Output as a JSON list of strings, one string per line, everything from the line containing "Given: Click the Source of NPS field" down to the line containing "701x681 pixels.", with blank lines left out.

### RECORDS FOR THE TASK:
◇ ◇ ◇ ◇ ◇
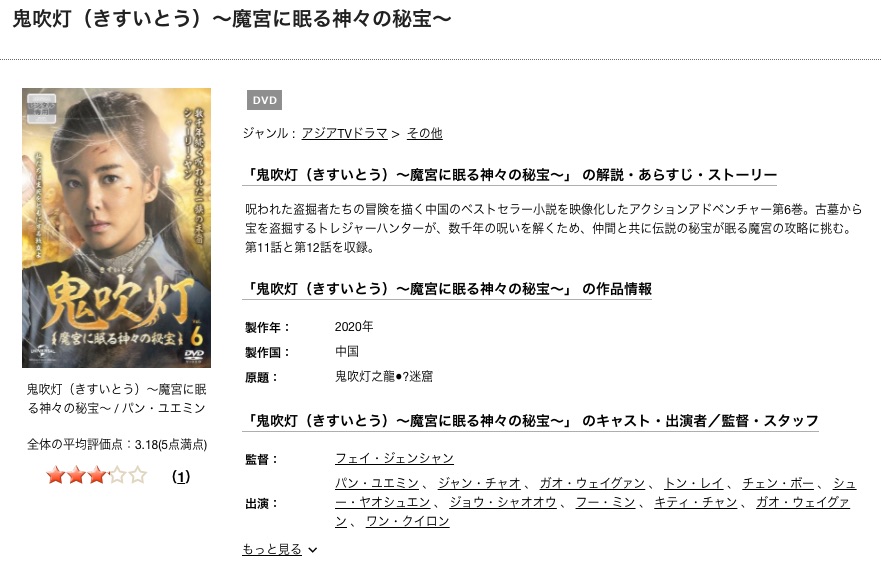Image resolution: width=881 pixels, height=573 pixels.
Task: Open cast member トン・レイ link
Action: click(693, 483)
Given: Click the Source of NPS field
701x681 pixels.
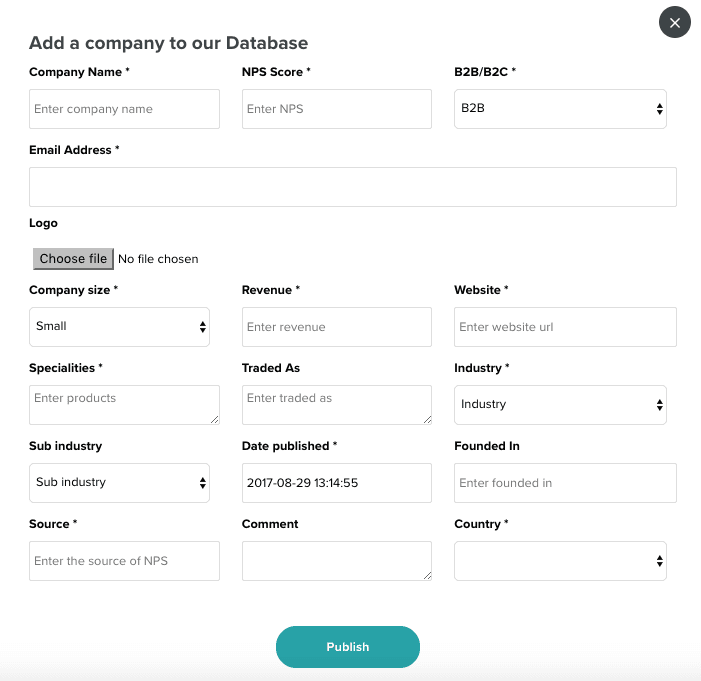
◇ ◇ ◇ ◇ ◇
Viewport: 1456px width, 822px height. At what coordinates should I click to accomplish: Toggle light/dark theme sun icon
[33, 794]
◇ ◇ ◇ ◇ ◇
### ANSWER TO THIS TASK:
[
  "Given: Click the Source of NPS field",
  "701x681 pixels."
]